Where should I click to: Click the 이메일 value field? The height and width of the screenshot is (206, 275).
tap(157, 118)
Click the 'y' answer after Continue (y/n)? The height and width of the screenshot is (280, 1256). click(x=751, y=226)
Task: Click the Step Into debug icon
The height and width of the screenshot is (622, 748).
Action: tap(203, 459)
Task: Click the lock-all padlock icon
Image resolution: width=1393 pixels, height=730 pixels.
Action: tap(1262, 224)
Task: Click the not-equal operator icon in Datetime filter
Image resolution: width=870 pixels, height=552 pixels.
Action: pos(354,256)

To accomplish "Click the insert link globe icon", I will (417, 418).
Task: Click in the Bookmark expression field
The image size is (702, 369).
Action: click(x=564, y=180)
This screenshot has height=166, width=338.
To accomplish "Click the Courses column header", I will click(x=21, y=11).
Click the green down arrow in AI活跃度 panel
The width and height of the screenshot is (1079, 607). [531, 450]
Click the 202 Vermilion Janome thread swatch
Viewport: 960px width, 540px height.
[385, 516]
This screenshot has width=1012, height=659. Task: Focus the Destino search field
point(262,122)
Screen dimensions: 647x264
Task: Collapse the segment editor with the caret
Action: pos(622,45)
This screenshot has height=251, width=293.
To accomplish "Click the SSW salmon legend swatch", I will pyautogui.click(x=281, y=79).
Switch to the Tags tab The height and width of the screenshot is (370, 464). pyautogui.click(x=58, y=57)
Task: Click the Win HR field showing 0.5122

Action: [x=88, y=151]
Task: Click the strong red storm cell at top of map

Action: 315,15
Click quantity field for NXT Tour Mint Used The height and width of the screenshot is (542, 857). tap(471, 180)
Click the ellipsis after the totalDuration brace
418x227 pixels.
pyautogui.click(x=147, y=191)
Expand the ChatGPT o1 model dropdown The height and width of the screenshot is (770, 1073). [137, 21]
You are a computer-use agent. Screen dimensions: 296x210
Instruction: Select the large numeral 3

━━━━━━━━━━━━━━━━━━━━━━━━━━━━━━

> [EXERCISE OBJECTIVE] A verbatim copy of the lines from the one with "Click the ellipsis" to the end of the listing is the whole answer.

> [ANSWER]
Click the ellipsis after the totalDuration brace
418x227 pixels.
pyautogui.click(x=147, y=191)
Expand the ChatGPT o1 model dropdown The height and width of the screenshot is (770, 1073). [137, 21]
You are a computer-use agent. Screen dimensions: 296x210
Instruction: Select the large numeral 3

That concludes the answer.